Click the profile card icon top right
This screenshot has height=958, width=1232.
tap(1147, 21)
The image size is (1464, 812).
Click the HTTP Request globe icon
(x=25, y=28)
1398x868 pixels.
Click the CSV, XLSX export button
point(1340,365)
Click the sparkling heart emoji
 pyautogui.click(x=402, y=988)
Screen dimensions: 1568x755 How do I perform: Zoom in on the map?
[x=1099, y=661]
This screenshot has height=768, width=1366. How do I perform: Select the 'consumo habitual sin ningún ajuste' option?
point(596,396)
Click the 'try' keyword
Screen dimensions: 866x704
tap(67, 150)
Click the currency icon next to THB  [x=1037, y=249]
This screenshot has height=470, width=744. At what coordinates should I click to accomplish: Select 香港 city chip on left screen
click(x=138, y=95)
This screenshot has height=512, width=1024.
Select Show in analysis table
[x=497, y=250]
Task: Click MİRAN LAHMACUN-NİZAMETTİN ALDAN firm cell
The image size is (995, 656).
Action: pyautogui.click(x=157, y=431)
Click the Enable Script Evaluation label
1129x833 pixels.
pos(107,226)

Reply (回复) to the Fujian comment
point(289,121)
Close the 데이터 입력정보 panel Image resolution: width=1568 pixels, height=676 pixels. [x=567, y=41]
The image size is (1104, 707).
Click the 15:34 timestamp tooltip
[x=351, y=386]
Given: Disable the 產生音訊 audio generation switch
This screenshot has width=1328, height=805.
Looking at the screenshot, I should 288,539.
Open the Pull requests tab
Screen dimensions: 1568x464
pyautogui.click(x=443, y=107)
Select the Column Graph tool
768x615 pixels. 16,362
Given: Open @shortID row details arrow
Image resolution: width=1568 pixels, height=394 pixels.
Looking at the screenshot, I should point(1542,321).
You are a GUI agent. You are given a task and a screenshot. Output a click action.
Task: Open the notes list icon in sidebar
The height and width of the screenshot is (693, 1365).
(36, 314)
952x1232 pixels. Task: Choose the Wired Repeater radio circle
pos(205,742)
___
-- What you are asked to do --
Write out each entry once more, exactly as it was given.

-- Expected answer --
Click the profile card icon top right
This screenshot has height=958, width=1232.
tap(1147, 21)
The image size is (1464, 812).
Click the HTTP Request globe icon
(x=25, y=28)
1398x868 pixels.
Click the CSV, XLSX export button
point(1340,365)
Click the sparkling heart emoji
 pyautogui.click(x=402, y=988)
Screen dimensions: 1568x755 How do I perform: Zoom in on the map?
[x=1099, y=661]
This screenshot has height=768, width=1366. How do I perform: Select the 'consumo habitual sin ningún ajuste' option?
point(596,396)
Click the 'try' keyword
Screen dimensions: 866x704
tap(67, 150)
Click the currency icon next to THB  [x=1037, y=249]
This screenshot has height=470, width=744. At what coordinates should I click to accomplish: Select 香港 city chip on left screen
click(x=138, y=95)
This screenshot has height=512, width=1024.
Select Show in analysis table
[x=497, y=250]
Task: Click MİRAN LAHMACUN-NİZAMETTİN ALDAN firm cell
The image size is (995, 656).
Action: pyautogui.click(x=157, y=431)
Click the Enable Script Evaluation label
1129x833 pixels.
pos(107,226)

Reply (回复) to the Fujian comment
point(289,121)
Close the 데이터 입력정보 panel Image resolution: width=1568 pixels, height=676 pixels. [x=567, y=41]
The image size is (1104, 707).
Click the 15:34 timestamp tooltip
[x=351, y=386]
Given: Disable the 產生音訊 audio generation switch
This screenshot has width=1328, height=805.
Looking at the screenshot, I should 288,539.
Open the Pull requests tab
Screen dimensions: 1568x464
pyautogui.click(x=443, y=107)
Select the Column Graph tool
768x615 pixels. 16,362
Given: Open @shortID row details arrow
Image resolution: width=1568 pixels, height=394 pixels.
Looking at the screenshot, I should point(1542,321).
You are a GUI agent. You are given a task and a screenshot. Output a click action.
Task: Open the notes list icon in sidebar
The height and width of the screenshot is (693, 1365).
(36, 314)
952x1232 pixels. Task: Choose the Wired Repeater radio circle
pos(205,742)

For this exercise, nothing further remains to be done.